Work request: Find every line below with the word "agent" in it, and copy each one.

Collected data entries:
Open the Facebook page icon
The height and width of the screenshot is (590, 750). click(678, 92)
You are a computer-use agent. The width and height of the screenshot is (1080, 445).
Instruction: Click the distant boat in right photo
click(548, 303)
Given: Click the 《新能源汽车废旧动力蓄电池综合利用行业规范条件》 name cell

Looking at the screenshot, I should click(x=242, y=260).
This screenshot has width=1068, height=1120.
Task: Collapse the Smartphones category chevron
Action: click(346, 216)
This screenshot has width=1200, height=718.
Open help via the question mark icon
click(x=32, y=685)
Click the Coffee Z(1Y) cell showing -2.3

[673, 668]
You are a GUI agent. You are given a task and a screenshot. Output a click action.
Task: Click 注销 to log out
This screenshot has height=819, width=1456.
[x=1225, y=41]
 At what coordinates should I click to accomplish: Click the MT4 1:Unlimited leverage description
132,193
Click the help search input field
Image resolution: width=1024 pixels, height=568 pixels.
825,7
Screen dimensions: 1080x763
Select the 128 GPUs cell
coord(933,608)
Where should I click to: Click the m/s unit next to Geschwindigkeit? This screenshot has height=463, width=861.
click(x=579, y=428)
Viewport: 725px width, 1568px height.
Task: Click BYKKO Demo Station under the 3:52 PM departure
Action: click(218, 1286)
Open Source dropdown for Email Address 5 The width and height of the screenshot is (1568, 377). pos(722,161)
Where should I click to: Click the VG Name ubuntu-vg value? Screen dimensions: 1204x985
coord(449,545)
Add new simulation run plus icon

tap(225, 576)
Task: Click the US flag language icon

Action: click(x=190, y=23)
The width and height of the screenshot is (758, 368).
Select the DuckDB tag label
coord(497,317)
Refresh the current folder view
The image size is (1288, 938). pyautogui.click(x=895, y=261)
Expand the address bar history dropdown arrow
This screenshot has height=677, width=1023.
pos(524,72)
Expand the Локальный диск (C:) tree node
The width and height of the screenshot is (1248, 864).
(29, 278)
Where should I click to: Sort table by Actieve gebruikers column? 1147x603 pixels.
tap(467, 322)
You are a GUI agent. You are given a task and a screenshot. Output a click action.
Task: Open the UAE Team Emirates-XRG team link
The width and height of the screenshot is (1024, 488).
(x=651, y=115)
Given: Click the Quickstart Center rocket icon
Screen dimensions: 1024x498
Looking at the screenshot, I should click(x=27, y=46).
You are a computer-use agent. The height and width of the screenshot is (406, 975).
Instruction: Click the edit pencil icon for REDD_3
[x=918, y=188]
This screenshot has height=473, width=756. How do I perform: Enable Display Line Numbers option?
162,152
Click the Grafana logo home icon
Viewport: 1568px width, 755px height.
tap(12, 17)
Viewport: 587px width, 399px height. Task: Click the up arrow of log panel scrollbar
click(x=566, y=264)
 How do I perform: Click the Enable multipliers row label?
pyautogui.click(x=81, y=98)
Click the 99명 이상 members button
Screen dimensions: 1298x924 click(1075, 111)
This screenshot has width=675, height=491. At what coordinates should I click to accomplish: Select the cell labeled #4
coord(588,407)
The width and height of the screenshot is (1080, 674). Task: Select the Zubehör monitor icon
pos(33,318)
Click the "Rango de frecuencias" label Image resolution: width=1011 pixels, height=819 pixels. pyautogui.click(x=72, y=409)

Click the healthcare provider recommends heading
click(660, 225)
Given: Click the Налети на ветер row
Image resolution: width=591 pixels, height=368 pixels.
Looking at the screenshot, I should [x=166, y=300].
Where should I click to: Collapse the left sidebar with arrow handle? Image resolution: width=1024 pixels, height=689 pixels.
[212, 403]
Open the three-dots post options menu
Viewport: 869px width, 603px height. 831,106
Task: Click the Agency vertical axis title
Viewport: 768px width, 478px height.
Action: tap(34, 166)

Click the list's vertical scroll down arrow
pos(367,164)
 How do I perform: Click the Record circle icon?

Exercise solution:
You are a computer-use agent. The width and height of the screenshot is (1080, 445).
You are a GUI agent. You are given a task and a screenshot. Output a click action.
You are a GUI agent. You are given a task and a screenshot. Output a click action.
You are a computer-use agent. The height and width of the screenshot is (406, 975).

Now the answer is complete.